Submitted by dylan on Fri, 2011-09-16 16:12.

A map depicting the spatial distribution of a given soil series can be very useful when working on a new soil survey, updating an old one, or searching for specific soil characteristics. We have recently added a soil series query facility to SoilWeb, where results are returned in the form of a KML file. Two modes are currently supported:

  1. map unit based querying- only map units named for the given soil series are returned
  2. component based querying- map units containing components named for the given series are returned

For example, if someone was interested in the spatial distribution of the Amador soil series, they could use the Series Extent Mapping tool to get a quick description of which survey areas contain (and how many corresponding acres of) this series. For an even more detailed description of where the Amador series is mapped, one could use our new soil series query like this:

http://casoilresource.lawr.ucdavis.edu/soil_web/reflector_api/soils.php?what=soil_series_extent&q_string=amador

 
This is a preliminary version, and a subsequent post will contain links to a Google Earth file that can be used to simplify the query process. In most cases queries take about 1-5 seconds, which is quite fast considering: 1) either 730k component names or 275k map unit names are searched, 2) 35 million map unit polygons are filtered for the series in question, and, 3) bounding boxes for matching polygons are merged together-- all on-the-fly.
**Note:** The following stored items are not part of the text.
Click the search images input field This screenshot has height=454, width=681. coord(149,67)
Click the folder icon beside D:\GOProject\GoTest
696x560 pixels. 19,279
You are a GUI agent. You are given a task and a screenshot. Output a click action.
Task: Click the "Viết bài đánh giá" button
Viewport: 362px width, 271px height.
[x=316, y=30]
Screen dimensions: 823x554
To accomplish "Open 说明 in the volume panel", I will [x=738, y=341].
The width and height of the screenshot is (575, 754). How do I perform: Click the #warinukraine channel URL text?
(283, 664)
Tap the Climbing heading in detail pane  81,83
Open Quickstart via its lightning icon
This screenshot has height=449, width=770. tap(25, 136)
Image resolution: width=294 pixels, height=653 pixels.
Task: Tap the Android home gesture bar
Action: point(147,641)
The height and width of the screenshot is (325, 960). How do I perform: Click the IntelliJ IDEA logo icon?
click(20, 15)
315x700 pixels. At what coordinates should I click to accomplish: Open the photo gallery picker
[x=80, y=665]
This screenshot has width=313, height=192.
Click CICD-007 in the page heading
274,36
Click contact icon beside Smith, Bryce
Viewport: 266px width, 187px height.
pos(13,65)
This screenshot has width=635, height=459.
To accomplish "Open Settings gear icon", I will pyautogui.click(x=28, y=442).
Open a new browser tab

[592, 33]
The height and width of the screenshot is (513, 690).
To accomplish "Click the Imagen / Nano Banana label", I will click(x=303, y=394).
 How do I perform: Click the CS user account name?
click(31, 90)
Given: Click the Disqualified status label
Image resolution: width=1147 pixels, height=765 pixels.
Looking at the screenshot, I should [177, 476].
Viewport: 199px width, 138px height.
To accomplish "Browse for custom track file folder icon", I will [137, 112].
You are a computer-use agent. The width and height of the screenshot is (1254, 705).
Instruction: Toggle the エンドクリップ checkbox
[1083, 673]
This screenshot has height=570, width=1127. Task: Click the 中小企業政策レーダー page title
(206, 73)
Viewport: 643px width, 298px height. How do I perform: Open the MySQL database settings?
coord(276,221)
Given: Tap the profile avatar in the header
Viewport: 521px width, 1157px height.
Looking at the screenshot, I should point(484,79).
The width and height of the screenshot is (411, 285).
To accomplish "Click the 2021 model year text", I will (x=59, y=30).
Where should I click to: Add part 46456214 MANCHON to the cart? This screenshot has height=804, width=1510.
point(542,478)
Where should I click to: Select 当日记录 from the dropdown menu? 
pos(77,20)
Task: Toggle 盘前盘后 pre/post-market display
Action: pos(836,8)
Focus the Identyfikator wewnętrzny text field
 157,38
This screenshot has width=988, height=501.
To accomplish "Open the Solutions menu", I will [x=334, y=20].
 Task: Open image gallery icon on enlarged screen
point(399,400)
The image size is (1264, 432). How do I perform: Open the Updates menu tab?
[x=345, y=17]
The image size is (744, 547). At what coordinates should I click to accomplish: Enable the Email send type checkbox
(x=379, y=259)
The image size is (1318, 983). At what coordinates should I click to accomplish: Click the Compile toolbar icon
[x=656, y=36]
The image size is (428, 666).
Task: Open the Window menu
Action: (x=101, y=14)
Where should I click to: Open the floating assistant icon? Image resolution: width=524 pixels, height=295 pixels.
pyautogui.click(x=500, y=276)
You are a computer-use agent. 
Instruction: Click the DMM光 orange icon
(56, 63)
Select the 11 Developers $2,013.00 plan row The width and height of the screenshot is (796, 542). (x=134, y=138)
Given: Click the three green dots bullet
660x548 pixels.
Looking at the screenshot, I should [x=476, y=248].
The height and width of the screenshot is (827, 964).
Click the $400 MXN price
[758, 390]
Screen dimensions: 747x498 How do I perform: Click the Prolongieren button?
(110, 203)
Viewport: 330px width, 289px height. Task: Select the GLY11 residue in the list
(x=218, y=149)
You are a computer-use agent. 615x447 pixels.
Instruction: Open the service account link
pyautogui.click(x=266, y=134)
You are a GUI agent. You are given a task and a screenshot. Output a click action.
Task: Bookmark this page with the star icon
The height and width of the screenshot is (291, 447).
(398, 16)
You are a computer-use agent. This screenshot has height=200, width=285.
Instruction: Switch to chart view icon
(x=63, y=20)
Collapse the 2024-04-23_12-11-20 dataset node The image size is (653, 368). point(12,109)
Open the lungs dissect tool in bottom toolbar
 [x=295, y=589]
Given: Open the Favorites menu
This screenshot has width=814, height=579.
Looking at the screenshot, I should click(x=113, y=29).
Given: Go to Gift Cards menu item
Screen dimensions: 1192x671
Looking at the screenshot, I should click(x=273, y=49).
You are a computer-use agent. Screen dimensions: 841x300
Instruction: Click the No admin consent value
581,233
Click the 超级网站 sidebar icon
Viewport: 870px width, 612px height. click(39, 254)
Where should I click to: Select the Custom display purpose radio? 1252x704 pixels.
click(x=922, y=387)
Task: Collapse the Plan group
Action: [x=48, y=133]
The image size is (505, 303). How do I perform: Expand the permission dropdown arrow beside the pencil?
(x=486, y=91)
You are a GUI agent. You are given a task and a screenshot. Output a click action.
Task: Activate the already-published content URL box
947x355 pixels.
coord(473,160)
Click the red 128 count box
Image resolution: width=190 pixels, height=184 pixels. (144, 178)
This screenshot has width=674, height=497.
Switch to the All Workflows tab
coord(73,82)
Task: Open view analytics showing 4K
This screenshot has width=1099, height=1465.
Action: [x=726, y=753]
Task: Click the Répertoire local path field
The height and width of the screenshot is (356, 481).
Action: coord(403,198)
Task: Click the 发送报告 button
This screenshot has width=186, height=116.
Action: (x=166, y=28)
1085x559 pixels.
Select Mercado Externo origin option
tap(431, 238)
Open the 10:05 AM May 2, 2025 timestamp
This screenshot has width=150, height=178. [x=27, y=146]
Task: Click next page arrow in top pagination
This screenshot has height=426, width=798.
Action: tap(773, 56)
Full text searches for map unit/component names are very fast thanks to advanced text indexing and searching algorithms implemented in PostgreSQL and spatial processing functions implemented in PostGIS. In the final version, the location of the official series description (OSD) will be included in query results.

Attached at the bottom of the page is a KMZ demo showing sample output from the two query modes. Screen shots from the demo are posted below.

Soil Series Query Results: Amador Series: blue regions: map units dominated by the Amador series; red regions: map units that contain at least one component of the Amador series.Soil Series Query Results: Amador Series: blue regions: map units dominated by the Amador series; red regions: map units that contain at least one component of the Amador series.

Terrain Classification Experiment 2: GRASS, R, and the raster package

Submitted by dylan on Tue, 2011-05-24 16:37.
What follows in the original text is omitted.